Likewise, Peter’s Master spoke many harsh words against the religious leadership, for example:

  • “But woe to you, scribes and Pharisees, hypocrites! For you shut the kingdom of heaven in people’s faces. For you neither enter yourselves nor allow those who would enter to go in. Woe to you, scribes and Pharisees, hypocrites! For you travel across sea and land to make a single proselyte, and when he becomes a proselyte, you make him twice as much a child of hell as yourselves.” (Matthew 23:13-15)
This may not look like love to us, but if God is love, and everything He did was done out of love, then this too is love. From this perspective, these leaders needed strong words to penetrate their hardened hearts.

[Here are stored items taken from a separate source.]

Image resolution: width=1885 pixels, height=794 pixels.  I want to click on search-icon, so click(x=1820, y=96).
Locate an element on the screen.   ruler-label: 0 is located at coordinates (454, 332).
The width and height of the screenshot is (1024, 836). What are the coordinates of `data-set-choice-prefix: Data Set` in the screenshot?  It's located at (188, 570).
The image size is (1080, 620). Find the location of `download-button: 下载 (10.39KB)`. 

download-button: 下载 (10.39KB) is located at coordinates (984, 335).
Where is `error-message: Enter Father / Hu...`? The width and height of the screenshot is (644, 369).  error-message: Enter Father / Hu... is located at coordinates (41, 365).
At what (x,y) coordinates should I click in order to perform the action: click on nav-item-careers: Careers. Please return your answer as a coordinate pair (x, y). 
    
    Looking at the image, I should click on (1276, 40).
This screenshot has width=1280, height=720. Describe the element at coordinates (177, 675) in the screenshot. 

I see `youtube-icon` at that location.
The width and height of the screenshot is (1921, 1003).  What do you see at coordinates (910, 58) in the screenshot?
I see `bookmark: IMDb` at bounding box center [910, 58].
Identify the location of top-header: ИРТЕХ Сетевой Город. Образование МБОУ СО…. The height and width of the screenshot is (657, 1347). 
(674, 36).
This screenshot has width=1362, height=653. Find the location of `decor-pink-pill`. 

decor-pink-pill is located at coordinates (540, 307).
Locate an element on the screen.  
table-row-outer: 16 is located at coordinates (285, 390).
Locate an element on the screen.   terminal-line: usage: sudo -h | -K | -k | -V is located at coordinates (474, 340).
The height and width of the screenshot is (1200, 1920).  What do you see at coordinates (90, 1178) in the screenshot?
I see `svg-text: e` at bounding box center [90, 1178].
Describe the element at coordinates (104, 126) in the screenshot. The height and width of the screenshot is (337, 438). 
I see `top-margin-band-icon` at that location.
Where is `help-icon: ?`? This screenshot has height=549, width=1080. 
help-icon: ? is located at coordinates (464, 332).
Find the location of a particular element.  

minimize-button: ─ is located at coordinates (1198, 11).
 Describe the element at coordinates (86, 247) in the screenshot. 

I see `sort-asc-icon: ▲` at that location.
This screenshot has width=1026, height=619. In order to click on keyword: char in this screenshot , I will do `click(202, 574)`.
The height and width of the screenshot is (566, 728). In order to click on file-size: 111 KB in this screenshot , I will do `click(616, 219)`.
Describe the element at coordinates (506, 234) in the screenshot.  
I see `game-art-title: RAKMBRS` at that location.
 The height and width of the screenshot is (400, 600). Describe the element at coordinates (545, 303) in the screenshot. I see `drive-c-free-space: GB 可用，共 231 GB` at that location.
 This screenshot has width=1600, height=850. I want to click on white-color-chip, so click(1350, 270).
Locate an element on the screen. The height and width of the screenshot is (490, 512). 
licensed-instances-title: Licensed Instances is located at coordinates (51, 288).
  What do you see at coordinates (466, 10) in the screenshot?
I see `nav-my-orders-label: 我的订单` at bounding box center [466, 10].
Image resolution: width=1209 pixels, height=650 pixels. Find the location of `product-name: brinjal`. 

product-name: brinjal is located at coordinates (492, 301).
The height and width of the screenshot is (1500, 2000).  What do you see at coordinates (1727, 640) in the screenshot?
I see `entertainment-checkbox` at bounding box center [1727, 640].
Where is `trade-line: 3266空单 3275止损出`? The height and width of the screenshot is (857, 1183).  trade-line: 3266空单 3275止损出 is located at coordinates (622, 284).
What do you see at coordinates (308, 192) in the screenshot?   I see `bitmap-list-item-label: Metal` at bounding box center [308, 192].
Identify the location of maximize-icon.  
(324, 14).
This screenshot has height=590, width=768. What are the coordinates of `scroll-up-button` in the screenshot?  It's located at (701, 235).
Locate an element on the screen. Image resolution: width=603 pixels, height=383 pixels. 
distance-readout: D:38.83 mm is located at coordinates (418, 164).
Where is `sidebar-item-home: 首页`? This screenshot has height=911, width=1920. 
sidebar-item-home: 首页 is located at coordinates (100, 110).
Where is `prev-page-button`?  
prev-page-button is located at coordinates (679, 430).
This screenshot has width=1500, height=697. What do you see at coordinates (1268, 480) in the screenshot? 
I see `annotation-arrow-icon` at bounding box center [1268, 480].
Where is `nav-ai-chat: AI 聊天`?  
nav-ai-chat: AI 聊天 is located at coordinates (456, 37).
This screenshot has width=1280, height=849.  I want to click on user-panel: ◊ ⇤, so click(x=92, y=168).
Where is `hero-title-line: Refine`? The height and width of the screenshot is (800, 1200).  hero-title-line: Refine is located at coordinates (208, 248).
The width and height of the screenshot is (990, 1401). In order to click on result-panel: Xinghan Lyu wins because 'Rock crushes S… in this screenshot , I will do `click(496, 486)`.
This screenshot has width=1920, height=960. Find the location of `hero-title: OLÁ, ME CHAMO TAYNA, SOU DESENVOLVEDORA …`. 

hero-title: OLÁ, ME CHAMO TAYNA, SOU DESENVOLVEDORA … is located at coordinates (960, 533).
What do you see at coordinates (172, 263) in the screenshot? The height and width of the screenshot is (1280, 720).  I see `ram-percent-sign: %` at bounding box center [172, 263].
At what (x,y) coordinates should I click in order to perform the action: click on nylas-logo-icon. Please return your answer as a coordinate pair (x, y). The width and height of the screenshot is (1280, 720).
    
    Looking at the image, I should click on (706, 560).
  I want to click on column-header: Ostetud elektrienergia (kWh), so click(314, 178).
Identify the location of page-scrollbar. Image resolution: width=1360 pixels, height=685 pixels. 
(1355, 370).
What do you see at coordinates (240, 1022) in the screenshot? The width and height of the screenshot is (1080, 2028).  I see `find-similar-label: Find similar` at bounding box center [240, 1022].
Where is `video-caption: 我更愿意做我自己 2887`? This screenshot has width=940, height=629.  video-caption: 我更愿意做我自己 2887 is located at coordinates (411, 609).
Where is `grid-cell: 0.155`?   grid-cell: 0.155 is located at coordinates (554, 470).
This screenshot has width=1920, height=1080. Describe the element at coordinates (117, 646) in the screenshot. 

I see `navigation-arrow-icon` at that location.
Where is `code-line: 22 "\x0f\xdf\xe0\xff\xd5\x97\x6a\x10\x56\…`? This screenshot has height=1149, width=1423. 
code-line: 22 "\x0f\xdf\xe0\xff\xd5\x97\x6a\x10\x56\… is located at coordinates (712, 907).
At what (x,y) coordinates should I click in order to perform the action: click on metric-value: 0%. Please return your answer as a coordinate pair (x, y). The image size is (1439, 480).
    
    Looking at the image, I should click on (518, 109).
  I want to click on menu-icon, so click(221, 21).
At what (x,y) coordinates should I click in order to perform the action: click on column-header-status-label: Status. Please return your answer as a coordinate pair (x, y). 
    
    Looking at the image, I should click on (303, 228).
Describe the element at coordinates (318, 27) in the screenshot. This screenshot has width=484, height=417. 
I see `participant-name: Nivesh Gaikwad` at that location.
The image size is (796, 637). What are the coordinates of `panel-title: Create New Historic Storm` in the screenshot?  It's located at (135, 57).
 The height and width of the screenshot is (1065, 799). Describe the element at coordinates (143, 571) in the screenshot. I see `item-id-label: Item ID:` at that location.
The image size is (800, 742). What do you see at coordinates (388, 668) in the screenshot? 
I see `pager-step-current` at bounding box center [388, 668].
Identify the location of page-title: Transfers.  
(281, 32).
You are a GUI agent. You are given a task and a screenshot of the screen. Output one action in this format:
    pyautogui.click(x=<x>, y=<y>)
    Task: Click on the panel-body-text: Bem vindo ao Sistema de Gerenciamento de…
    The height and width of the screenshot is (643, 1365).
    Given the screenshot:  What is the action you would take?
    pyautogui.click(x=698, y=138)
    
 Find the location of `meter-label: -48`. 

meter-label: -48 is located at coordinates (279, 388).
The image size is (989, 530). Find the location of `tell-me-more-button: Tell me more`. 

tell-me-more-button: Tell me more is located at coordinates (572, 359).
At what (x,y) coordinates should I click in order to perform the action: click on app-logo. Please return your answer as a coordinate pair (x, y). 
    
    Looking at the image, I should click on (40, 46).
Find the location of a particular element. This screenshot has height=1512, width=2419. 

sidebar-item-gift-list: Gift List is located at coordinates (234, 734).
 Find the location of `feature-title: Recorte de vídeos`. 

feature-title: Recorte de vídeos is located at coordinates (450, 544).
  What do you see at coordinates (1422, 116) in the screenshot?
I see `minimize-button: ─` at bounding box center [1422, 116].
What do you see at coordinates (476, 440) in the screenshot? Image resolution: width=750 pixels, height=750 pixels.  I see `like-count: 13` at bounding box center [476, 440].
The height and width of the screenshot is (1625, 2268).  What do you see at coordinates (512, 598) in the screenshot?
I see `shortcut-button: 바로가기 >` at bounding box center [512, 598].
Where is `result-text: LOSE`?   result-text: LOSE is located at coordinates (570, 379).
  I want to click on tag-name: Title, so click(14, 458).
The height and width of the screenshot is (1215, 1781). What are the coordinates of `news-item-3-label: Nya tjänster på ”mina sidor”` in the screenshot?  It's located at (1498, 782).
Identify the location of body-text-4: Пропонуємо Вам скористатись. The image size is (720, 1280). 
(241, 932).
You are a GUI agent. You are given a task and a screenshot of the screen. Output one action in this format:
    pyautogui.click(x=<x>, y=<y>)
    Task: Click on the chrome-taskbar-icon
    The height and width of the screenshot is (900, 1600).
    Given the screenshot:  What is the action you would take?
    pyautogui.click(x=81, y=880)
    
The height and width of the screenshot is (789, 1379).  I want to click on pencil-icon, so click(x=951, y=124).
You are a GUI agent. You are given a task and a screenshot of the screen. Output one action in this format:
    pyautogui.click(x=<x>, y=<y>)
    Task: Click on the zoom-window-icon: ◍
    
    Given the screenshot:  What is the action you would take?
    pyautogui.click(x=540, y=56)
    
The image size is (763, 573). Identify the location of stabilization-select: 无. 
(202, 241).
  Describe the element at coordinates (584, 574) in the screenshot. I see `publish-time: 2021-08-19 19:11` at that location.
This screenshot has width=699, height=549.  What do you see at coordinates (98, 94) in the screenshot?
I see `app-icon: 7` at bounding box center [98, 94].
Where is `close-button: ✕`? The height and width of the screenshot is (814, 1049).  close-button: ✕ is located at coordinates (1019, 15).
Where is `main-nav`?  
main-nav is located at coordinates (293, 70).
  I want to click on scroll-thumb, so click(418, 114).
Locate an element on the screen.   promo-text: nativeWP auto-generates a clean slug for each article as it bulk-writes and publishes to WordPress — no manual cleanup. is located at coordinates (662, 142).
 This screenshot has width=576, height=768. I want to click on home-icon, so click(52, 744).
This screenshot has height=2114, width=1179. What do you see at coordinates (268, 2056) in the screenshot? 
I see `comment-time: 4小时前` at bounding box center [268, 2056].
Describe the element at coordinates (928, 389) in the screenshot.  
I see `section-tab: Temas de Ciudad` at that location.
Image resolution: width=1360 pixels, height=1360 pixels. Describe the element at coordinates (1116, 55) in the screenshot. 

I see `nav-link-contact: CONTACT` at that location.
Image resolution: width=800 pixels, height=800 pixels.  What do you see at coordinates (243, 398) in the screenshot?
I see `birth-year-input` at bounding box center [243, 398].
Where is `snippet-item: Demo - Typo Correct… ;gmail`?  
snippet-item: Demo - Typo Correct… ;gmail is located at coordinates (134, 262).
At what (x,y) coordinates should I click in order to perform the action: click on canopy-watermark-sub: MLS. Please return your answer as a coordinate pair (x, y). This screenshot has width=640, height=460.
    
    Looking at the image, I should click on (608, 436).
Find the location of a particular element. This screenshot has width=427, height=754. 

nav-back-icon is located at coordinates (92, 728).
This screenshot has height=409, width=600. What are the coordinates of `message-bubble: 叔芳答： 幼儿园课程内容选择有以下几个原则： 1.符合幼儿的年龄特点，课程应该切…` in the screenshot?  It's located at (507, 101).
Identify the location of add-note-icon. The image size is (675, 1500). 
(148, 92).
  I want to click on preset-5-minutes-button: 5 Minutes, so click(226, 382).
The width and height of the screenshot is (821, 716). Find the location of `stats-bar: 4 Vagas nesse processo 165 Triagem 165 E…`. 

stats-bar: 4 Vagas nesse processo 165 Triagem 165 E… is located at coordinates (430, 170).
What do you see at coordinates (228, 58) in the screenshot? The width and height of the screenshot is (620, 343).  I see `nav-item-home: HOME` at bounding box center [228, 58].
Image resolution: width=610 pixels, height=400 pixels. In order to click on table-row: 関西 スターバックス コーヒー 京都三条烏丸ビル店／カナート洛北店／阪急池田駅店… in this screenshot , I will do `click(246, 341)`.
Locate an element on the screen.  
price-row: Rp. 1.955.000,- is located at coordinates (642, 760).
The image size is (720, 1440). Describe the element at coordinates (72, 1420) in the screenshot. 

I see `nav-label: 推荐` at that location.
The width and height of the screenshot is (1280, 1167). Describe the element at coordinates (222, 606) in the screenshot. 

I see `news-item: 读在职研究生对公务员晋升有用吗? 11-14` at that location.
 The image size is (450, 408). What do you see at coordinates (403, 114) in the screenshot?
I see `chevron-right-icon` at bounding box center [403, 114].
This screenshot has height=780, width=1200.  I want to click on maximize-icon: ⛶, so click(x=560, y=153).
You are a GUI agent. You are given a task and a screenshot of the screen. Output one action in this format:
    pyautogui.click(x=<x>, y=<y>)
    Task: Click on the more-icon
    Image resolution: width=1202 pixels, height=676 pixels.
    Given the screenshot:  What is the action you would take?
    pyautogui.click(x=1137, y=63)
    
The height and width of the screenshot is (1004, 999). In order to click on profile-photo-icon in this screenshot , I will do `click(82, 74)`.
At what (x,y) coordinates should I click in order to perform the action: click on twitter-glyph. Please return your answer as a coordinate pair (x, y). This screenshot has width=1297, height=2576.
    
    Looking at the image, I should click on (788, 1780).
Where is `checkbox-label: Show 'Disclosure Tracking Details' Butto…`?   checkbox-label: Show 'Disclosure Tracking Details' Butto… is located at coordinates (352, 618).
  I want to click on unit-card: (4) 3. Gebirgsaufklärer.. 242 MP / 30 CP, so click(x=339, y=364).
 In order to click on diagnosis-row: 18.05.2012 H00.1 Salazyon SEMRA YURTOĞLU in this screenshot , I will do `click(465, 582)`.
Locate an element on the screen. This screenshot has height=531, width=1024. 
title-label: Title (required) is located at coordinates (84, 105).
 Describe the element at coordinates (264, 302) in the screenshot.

However, Jesus also spoke harshly to His own disciples:

  • But he turned and said to Peter, “Get behind me, Satan! You are a hindrance to me. For you are not setting your mind on the things of God, but on the things of man.” (Matthew 16:23)
Love doesn’t always speak soft-cuddly messages. It speaks words that best serve the listener – words like what God had instructed Isaiah to proclaim:

  • Wash yourselves; make yourselves clean; remove the evil of your deeds from before my eyes; cease to do evil, learn to do good; seek justice, correct oppression; bring justice to the fatherless, plead the widow’s cause. “Come now, let us reason together, says the LORD: though your sins are like scarlet, they shall be as white as snow; though they are red like crimson, they shall become like wool. If you are willing and obedient, you shall eat the good of the land; but if you refuse and rebel, you shall be eaten by the sword; for the mouth of the LORD has spoken.” (Isaiah 1:16-20) 
Bill’s understanding of love in not the biblical understanding of love. He is like the false prophets who preached “peace” when there was no peace. Bill’s “love” is not a love that pleases God. It is a “love” that fails to heal, because it brings words that do not belong to God.